### [ACTION ITEM]
Count the lines in the records below that contain the word "agent", and give only that count.
= = = = = = =
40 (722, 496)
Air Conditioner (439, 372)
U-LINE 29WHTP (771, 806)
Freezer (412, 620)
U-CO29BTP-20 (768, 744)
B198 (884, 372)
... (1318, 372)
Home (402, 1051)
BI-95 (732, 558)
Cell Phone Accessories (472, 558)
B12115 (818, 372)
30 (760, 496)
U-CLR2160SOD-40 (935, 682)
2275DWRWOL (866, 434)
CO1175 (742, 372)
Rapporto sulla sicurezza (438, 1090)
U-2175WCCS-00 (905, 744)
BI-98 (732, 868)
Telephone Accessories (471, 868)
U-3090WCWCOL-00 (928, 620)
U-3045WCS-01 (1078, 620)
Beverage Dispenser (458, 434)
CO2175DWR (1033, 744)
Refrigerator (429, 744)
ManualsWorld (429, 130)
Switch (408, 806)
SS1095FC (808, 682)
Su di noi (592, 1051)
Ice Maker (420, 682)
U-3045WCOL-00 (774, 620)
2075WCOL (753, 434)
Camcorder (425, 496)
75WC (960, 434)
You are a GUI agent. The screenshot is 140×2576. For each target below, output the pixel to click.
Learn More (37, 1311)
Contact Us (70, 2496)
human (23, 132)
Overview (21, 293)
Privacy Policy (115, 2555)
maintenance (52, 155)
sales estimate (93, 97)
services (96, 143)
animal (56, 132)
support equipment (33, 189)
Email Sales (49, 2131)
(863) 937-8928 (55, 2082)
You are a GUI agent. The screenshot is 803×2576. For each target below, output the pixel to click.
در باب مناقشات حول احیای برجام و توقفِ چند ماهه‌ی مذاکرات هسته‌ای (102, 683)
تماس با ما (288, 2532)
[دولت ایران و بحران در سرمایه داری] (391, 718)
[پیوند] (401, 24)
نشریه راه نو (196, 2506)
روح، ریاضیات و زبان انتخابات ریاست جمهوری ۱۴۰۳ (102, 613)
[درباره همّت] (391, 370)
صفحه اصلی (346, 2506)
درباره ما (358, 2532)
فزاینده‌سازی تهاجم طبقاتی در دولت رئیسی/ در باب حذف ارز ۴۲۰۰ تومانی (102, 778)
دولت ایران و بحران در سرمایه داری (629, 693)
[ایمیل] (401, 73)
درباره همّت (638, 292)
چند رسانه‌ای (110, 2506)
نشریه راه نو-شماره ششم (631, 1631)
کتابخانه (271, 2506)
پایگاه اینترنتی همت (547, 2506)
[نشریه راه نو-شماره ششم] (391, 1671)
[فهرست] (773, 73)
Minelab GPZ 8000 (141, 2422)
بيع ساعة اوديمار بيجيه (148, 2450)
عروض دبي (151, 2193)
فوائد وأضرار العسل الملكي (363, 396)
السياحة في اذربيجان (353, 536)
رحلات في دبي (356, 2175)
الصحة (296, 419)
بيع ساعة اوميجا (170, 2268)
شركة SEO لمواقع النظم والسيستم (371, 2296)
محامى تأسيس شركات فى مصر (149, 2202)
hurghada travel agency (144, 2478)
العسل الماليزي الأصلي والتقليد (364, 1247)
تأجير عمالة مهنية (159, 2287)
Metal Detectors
= = = = = = =
### [OUTPUT BELOW]
2